Edit: A lot of good information in several of the answers and comments, some important points:
A bug was present in the code I posted. Synchronizing on global (a badly named variable) can fail to protect the syncronized block after a swap.
You could fix this by synchronizing on the class (moving the synchronized keyword to the method), but there may be other bugs. A safer and more maintainable solution is to use something from java.util.concurrent.
There is no "eventual consistency guarantee" in the code I posted, one way to make sure that readers do get to see the updates by writers is to use the volatile keyword.

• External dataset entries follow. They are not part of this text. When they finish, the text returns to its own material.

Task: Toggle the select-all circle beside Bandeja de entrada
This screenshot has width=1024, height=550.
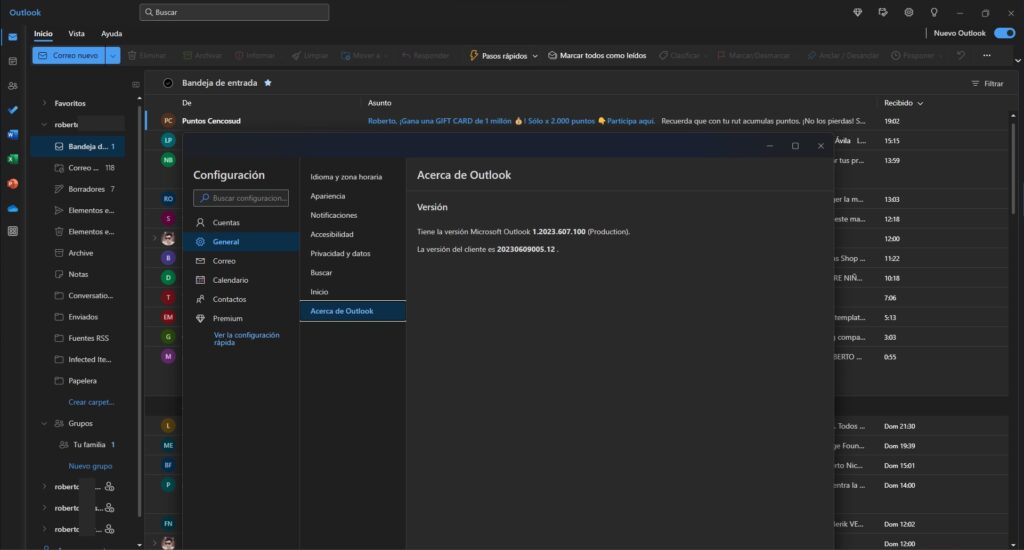Action: point(168,83)
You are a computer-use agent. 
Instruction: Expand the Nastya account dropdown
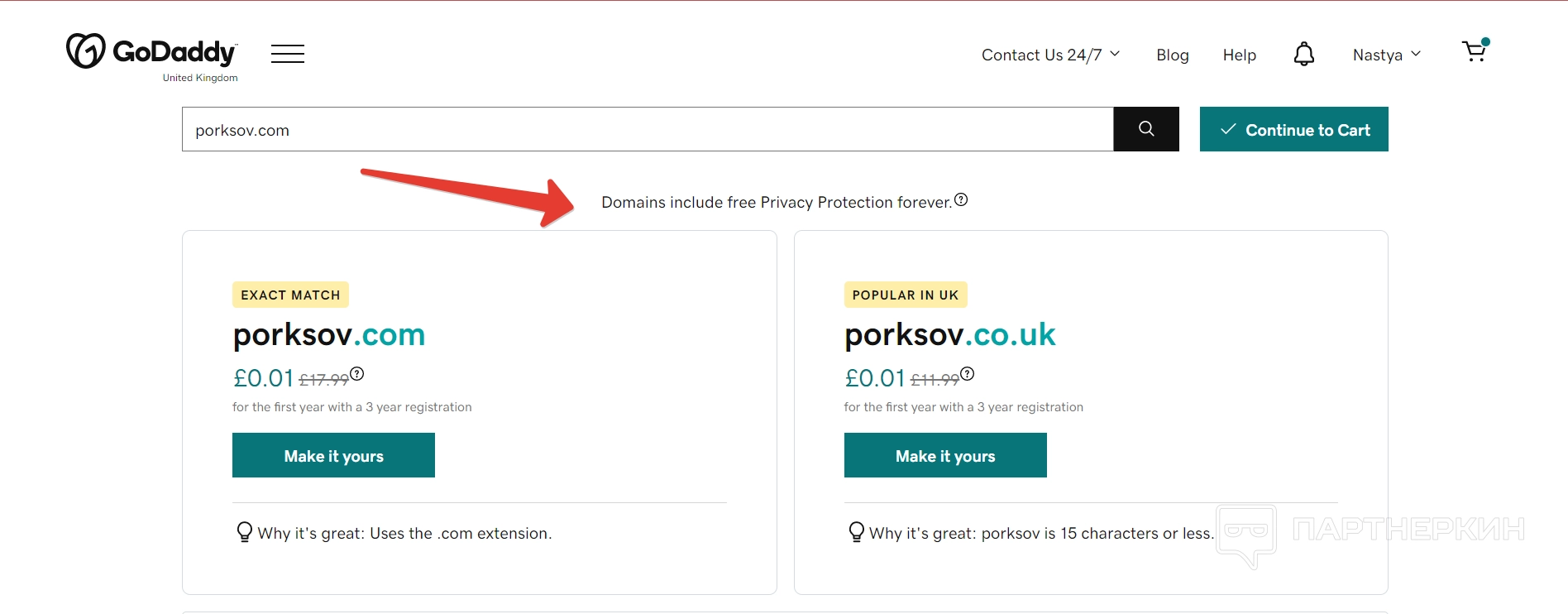(1387, 55)
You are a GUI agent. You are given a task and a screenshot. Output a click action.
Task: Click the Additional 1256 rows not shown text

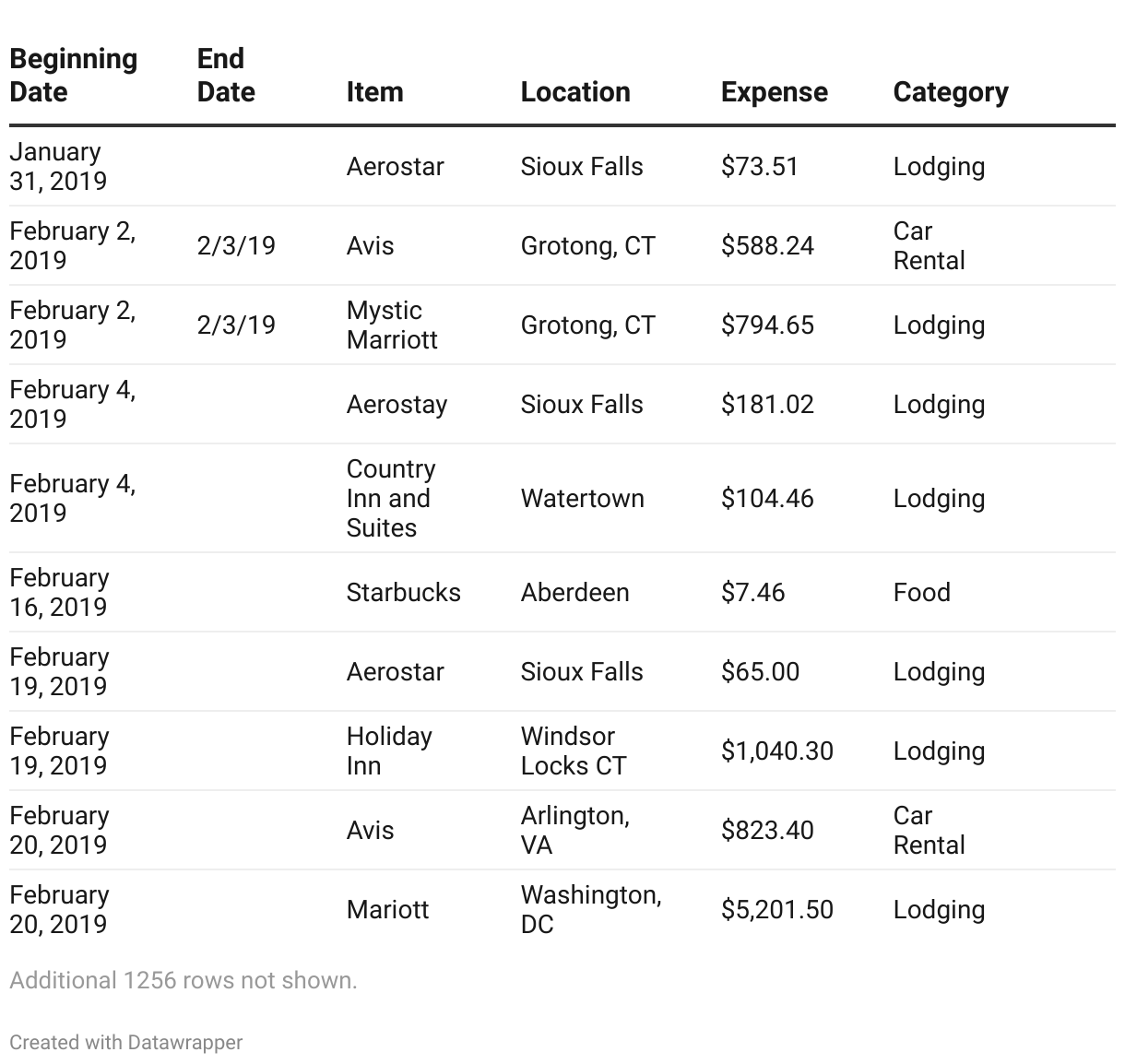[183, 980]
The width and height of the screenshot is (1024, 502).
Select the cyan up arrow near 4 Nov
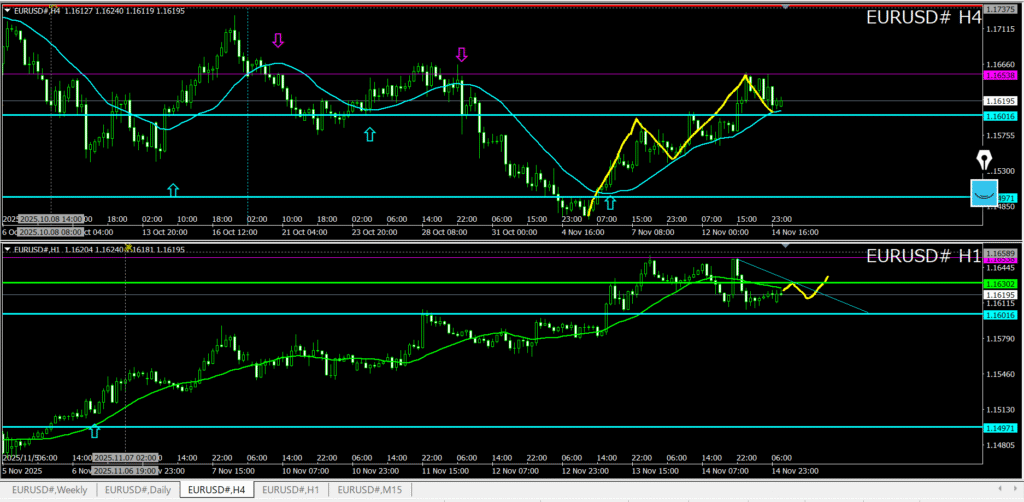click(x=610, y=203)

On reflection the general problem that motivated this question was trying to implement lock free reads with locked writes in java, however my (solved) problem was with a collection, which may be unnecessarily confusing for future readers. So in case it is not obvious the code I posted works by allowing one writer at a time to perform edits to "some object" that is being read unprotected by multiple reader threads. Commits of the edit are done through an atomic operation so readers can only get the pre-edit or post-edit "object". When/if the reader thread gets the update, it cannot occur in the middle of a read as the read is occurring on the old copy of the "object". A simple solution that had probably been discovered and proved to be broken in some way prior to the availability of better concurrency support in java.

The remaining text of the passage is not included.